Segment Start: DATA FOR PROCESSING
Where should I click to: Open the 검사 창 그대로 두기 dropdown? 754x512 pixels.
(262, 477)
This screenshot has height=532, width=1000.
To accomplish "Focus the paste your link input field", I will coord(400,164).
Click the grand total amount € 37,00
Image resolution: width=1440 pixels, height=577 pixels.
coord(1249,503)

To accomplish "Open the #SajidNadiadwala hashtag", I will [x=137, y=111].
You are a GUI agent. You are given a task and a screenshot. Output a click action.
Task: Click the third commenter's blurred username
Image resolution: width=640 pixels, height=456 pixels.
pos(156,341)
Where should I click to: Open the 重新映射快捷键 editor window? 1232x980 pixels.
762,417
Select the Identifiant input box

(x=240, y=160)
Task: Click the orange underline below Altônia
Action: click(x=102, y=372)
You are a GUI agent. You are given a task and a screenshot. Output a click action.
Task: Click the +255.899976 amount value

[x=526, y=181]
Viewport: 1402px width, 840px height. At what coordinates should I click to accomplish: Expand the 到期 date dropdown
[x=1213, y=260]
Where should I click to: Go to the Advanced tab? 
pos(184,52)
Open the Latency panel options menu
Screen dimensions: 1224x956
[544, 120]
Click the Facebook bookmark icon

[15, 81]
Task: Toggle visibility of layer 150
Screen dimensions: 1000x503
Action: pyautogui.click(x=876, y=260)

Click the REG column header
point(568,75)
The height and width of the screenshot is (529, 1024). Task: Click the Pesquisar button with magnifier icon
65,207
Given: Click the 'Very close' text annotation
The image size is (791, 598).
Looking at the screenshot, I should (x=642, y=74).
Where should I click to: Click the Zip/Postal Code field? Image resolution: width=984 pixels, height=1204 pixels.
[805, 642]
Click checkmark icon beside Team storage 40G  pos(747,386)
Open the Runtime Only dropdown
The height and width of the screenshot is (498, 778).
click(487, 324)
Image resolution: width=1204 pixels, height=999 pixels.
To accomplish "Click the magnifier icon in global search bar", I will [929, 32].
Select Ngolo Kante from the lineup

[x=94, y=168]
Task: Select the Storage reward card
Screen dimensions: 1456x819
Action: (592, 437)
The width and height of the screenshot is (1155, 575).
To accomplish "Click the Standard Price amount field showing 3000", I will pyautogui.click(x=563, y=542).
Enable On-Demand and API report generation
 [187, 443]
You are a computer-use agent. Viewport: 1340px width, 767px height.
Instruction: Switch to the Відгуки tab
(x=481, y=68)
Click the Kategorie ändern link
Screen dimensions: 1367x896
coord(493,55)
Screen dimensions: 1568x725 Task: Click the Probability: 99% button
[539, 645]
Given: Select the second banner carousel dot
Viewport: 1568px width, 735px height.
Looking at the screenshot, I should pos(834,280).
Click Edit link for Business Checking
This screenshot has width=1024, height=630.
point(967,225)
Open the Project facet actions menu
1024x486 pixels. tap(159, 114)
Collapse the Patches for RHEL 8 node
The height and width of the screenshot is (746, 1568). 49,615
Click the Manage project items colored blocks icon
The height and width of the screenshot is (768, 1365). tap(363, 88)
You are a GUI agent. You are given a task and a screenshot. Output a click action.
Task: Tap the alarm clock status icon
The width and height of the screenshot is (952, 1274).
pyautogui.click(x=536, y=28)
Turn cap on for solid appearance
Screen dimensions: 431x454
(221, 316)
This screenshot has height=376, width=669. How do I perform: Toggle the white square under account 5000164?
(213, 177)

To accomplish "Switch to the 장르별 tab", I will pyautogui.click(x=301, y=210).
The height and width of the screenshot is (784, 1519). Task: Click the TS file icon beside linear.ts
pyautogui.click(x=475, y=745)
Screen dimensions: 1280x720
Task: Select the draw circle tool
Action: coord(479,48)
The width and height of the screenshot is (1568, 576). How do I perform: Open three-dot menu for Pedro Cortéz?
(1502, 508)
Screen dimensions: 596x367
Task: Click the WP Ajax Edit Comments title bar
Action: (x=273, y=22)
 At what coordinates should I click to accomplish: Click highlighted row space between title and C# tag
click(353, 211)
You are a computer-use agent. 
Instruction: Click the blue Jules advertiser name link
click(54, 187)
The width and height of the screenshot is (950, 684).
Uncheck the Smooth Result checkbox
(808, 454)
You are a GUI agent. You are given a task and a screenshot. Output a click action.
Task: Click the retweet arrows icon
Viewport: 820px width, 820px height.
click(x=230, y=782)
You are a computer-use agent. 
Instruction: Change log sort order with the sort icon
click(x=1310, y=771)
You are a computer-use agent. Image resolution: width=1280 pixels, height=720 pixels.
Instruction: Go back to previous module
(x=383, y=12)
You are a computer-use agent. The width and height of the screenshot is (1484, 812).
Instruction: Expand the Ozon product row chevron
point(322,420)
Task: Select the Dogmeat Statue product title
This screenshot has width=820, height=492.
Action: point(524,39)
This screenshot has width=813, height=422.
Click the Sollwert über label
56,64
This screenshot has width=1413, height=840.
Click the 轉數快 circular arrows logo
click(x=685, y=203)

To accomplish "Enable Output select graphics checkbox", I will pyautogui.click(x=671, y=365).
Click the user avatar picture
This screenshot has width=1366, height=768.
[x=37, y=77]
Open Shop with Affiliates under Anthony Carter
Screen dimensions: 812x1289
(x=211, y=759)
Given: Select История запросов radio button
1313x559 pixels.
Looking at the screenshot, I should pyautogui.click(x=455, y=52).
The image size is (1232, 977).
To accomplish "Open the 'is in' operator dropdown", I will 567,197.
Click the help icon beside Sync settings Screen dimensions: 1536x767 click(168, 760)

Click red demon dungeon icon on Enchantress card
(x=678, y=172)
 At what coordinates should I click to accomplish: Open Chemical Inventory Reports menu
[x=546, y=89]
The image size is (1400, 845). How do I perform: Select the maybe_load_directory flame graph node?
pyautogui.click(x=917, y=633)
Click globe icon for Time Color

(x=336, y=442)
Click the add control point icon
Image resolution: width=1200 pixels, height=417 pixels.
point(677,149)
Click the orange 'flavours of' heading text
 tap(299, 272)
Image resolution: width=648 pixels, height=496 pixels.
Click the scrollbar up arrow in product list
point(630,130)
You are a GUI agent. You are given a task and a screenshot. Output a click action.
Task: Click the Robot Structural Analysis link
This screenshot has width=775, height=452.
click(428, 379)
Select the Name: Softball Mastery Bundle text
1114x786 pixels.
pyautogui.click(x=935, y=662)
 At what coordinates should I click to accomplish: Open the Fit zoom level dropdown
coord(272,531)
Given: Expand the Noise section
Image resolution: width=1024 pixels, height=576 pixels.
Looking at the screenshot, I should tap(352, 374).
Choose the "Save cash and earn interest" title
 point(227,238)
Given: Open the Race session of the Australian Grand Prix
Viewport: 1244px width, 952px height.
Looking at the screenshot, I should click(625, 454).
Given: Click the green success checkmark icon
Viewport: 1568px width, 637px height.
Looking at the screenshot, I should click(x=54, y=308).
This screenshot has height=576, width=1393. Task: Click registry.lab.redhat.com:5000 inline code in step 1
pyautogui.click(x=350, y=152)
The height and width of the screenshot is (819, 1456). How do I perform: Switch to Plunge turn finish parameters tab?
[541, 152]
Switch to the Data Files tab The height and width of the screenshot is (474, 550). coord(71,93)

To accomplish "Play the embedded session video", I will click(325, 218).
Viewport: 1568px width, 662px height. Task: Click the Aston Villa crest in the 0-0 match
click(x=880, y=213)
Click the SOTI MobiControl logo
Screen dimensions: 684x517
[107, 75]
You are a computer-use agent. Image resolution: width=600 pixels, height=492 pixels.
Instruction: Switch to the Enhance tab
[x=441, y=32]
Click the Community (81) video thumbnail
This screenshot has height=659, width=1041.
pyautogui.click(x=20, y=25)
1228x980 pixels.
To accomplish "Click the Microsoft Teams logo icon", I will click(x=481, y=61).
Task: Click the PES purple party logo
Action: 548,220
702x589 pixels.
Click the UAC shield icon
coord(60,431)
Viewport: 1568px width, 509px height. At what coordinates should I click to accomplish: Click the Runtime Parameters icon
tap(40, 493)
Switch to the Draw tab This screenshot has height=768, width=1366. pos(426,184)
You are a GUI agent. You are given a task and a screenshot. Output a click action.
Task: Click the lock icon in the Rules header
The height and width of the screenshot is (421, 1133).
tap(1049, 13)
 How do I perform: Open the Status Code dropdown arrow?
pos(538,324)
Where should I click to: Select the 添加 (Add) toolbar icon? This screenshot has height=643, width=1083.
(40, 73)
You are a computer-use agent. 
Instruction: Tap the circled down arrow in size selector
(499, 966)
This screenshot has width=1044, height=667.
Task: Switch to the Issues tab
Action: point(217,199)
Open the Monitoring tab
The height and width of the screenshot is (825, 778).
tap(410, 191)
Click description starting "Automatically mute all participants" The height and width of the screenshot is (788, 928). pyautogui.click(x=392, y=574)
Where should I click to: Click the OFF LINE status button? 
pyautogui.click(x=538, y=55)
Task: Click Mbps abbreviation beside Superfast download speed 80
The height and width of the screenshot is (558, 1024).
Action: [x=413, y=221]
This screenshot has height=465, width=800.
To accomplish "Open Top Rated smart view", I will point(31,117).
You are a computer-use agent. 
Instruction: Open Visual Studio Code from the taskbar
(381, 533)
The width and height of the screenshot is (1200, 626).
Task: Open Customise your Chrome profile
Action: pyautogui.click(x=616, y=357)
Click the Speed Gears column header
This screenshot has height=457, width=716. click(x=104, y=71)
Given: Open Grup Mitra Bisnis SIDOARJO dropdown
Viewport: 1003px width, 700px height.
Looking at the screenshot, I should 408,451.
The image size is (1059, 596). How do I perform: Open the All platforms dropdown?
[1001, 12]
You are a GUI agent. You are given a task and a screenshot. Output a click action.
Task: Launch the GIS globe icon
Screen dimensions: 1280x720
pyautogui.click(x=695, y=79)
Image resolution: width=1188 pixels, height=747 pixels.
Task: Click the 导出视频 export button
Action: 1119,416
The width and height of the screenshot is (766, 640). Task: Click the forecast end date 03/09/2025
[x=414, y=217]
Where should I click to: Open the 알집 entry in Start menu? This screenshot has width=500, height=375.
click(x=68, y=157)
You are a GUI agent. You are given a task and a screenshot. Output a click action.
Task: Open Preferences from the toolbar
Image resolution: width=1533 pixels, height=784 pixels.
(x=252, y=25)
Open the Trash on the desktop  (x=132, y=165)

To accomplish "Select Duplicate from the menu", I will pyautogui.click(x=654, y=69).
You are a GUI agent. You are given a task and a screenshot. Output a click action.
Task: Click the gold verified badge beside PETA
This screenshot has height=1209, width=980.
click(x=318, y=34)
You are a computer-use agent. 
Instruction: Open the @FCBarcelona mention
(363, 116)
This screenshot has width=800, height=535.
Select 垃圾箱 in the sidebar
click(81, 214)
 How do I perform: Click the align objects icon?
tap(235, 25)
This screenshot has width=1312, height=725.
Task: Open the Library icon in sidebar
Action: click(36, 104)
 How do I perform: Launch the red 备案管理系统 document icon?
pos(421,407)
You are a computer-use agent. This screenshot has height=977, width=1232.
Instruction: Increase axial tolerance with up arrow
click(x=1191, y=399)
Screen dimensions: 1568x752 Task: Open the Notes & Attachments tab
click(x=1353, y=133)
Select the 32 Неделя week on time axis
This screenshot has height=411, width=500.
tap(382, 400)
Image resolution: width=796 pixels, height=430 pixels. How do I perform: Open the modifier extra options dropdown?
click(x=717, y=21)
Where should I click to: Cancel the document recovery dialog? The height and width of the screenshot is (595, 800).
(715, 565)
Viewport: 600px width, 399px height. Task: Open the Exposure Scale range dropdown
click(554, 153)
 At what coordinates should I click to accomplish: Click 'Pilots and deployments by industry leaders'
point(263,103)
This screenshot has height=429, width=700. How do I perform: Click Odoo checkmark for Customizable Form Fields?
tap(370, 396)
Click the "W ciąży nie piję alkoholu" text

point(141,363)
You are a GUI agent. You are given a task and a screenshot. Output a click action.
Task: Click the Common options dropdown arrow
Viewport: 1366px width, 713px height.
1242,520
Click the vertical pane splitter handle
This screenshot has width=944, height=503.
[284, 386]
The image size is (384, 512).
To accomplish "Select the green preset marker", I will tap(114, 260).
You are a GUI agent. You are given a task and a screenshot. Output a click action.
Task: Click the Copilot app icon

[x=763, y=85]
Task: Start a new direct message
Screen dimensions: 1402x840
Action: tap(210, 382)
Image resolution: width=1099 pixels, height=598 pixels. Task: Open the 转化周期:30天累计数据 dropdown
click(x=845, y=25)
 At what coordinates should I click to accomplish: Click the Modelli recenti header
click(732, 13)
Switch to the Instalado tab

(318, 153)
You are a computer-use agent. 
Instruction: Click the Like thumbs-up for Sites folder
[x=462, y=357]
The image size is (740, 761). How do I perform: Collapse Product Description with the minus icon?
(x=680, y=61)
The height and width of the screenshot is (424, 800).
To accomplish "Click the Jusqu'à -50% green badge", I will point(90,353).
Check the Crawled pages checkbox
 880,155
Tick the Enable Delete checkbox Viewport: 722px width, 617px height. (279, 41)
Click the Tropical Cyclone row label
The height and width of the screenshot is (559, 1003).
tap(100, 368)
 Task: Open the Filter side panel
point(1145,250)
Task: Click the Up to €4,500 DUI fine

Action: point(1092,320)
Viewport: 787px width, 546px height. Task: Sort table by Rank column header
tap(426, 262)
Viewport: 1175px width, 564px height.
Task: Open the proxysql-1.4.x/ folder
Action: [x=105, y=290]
Segment End: DATA FOR PROCESSING
TASK DETAILS:
Each line of the records, from the opening one through the line holding "Image resolution: width=1204", should be restated word for word, with nothing else in the answer.

TASK SOLUTION:
Where should I click to: Open the 검사 창 그대로 두기 dropdown? 754x512 pixels.
(262, 477)
This screenshot has height=532, width=1000.
To accomplish "Focus the paste your link input field", I will coord(400,164).
Click the grand total amount € 37,00
Image resolution: width=1440 pixels, height=577 pixels.
coord(1249,503)

To accomplish "Open the #SajidNadiadwala hashtag", I will [x=137, y=111].
You are a GUI agent. You are given a task and a screenshot. Output a click action.
Task: Click the third commenter's blurred username
Image resolution: width=640 pixels, height=456 pixels.
pos(156,341)
Where should I click to: Open the 重新映射快捷键 editor window? 1232x980 pixels.
762,417
Select the Identifiant input box

(x=240, y=160)
Task: Click the orange underline below Altônia
Action: click(x=102, y=372)
You are a GUI agent. You are given a task and a screenshot. Output a click action.
Task: Click the +255.899976 amount value

[x=526, y=181]
Viewport: 1402px width, 840px height. At what coordinates should I click to accomplish: Expand the 到期 date dropdown
[x=1213, y=260]
Where should I click to: Go to the Advanced tab? 
pos(184,52)
Open the Latency panel options menu
Screen dimensions: 1224x956
[544, 120]
Click the Facebook bookmark icon

[15, 81]
Task: Toggle visibility of layer 150
Screen dimensions: 1000x503
Action: pyautogui.click(x=876, y=260)

Click the REG column header
point(568,75)
The height and width of the screenshot is (529, 1024). Task: Click the Pesquisar button with magnifier icon
65,207
Given: Click the 'Very close' text annotation
The image size is (791, 598).
Looking at the screenshot, I should (x=642, y=74).
Where should I click to: Click the Zip/Postal Code field? Image resolution: width=984 pixels, height=1204 pixels.
[805, 642]
Click checkmark icon beside Team storage 40G  pos(747,386)
Open the Runtime Only dropdown
The height and width of the screenshot is (498, 778).
click(487, 324)
Image resolution: width=1204 pixels, height=999 pixels.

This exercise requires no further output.